Other drivers and restraints analyzed in the detailed report include:
For complete list of drivers and restraints, kindly check the Table Of Contents.
Underground Mining Equipment is expected to grow at a CAGR of 6.36% from 2025 to 2030 as battery-electric loaders and haul trucks mitigate ventilation costs and improve air quality. Sandvik's record BEV order book in 2025 signals an inflection point. The mining equipment market size for surface machines remains the largest with 67.25%, anchored by bulk iron ore and copper operations. Equipment OEMs continue to refine AI-sorting systems that raise ore recovery in crushing-screening lines, aligning with miners' drive to offset grade decline.
Second-generation electric drills and breakers integrate remote operation, advancing safety in high-risk headings. Ultra-class surface haul trucks dominate open-pit economics; yet the heavier batteries needed for BEV versions spur research into lighter composite housings and on-board fast-charging, a trend set to redefine product roadmaps across the mining equipment market.
Fully autonomous fleets are climbing at 14.2% CAGR, catalysed by persistent labour shortages and safety imperatives. More than 600 autonomy-enabled trucks are already in commercial service, with routes scripted by high-precision GPS and collision-avoidance algorithms. The mining equipment market benefits as each autonomous retrofit unlocks incremental spend on sensors, software, and connectivity.
Manual equipment accounts for the largest market share of 82.15% in 2024. However, semi-autonomous machines provide an intermediate step, letting operators switch between manual and remote control to fit geology or workforce constraints. The installed base of connected assets is slated to more than double from 1.3 million units in 2023 to 2.7 million by 2028, signaling a long runway for autonomy-ready hardware and analytics subscriptions.
The Mining Equipment Market Report is Segmented by Equipment Type (Surface Mining Equipment, Underground Mining Equipment, and More), Automation Level (Manual Equipment, Semi-Autonomous Equipment, and More), Power Train (ICE, BEV, and More) Power Output (Less Than 5HP and More), Application (Metal Mining, Mineral Mining, and More) and Geography. The Market Forecasts are Provided in Terms of Value (USD) and Volume (Units).
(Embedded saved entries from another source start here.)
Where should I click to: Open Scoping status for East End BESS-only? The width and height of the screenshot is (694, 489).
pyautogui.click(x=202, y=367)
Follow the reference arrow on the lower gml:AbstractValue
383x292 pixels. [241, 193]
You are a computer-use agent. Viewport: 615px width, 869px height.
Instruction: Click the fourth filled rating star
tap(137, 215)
Asia Pacific holds 60.90% of the mining equipment market in 2024, spearheaded by China's vast open-pits and Australia's high-tonnage iron ore corridors. Local OEM champions XCMG and SANY now leverage low-cost scale and domestic demand to penetrate export regions, pressuring incumbent price structures. Australia's push for solar-powered mines supports early adoption of battery-electric load-hauls, particularly in the Pilbara, where studies show 70% diesel-use cuts from integrated PV-storage micro-grids.
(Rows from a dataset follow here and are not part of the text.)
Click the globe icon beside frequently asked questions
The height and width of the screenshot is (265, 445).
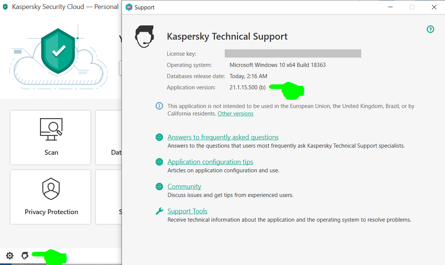[159, 137]
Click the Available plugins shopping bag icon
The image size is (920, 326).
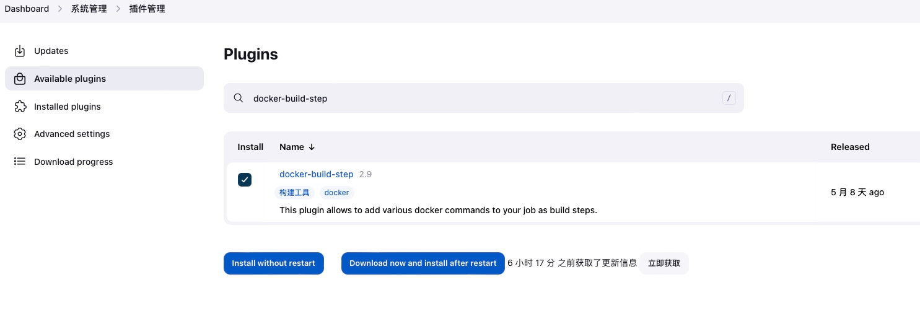pos(20,79)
In Middle East and Africa represents the fastest-growing cluster, registering a 7.55% CAGR through 2030. In Africa, DRC cobalt, Zambian copper, and South African platinum projects anchor greenfield spending, while infrastructure gaps spur modular design requests. Government-community partnerships that channel revenue into local roads and power links further anchor fleet investment decisions, intensifying the pull on the mining equipment market.
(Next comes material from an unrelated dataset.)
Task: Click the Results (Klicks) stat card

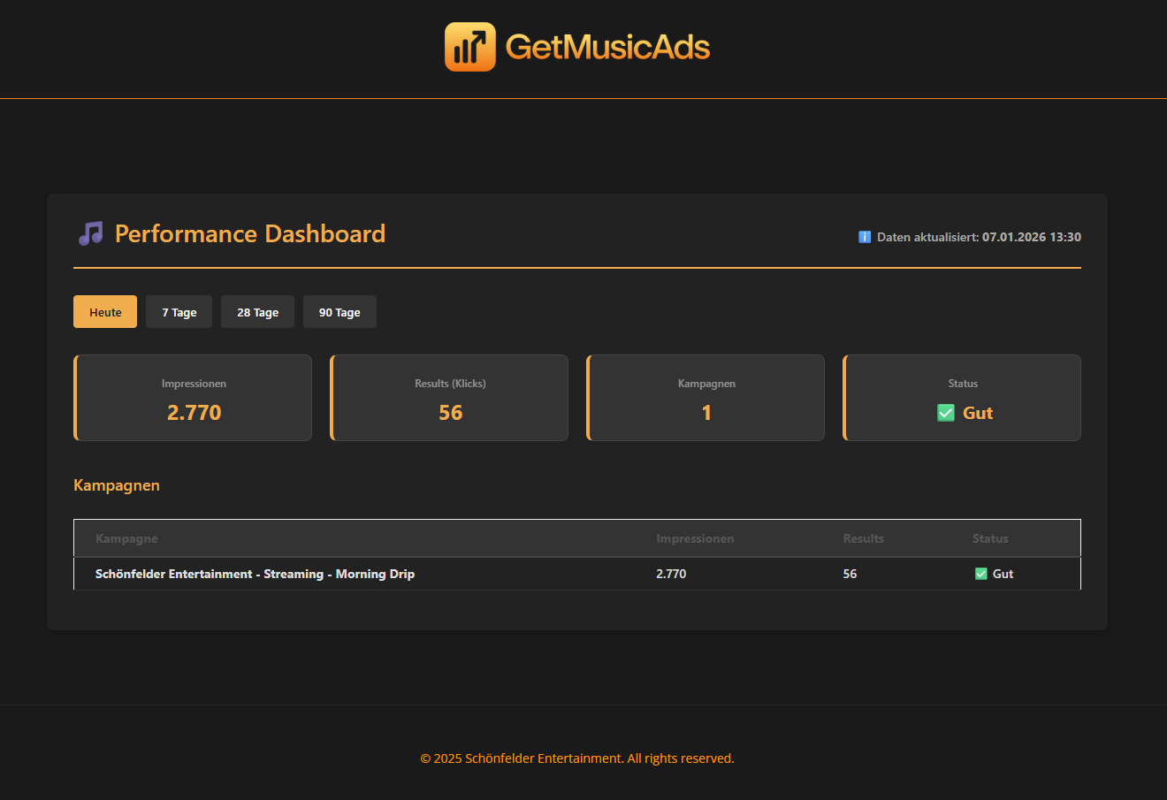Action: coord(449,398)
North America and Europe trade on technology intensity and regulation. The United States incentivises automation through tax allowances, pushing miners to retrofit tele-remote drills across Nevada gold operations. Europe frames procurement around carbon neutrality, catalysing orders for zero-emission haulage prototypes. South America, dominated by Chilean and Brazilian majors, invests steadily although macro volatility trims some budgets. Grid-strength constraints in Andean highlands slow BEV scalability, yet hybrid power solutions keep momentum for electrification-ready platforms.